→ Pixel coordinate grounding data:
"""
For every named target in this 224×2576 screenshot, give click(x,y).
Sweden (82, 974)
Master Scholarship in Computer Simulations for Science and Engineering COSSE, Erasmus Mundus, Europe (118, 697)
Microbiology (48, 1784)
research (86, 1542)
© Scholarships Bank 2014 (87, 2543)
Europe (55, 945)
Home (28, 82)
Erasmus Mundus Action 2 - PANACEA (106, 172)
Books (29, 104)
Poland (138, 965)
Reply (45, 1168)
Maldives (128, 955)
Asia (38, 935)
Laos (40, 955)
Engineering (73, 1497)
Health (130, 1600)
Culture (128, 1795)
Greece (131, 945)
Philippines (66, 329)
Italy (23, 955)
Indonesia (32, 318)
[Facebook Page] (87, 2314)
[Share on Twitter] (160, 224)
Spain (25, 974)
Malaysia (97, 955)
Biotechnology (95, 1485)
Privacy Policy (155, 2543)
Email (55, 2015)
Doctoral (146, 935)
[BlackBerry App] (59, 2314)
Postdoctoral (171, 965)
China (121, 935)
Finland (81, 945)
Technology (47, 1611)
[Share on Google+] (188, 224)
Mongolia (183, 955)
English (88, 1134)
"""
→ Problem statement:
Every line above from the line with "Indonesia (32, 318)" to the line with "China (121, 935)" is wanted, ends included; write them out exactly and add no other line.

→ Task response:
Indonesia (32, 318)
[Facebook Page] (87, 2314)
[Share on Twitter] (160, 224)
Spain (25, 974)
Malaysia (97, 955)
Biotechnology (95, 1485)
Privacy Policy (155, 2543)
Email (55, 2015)
Doctoral (146, 935)
[BlackBerry App] (59, 2314)
Postdoctoral (171, 965)
China (121, 935)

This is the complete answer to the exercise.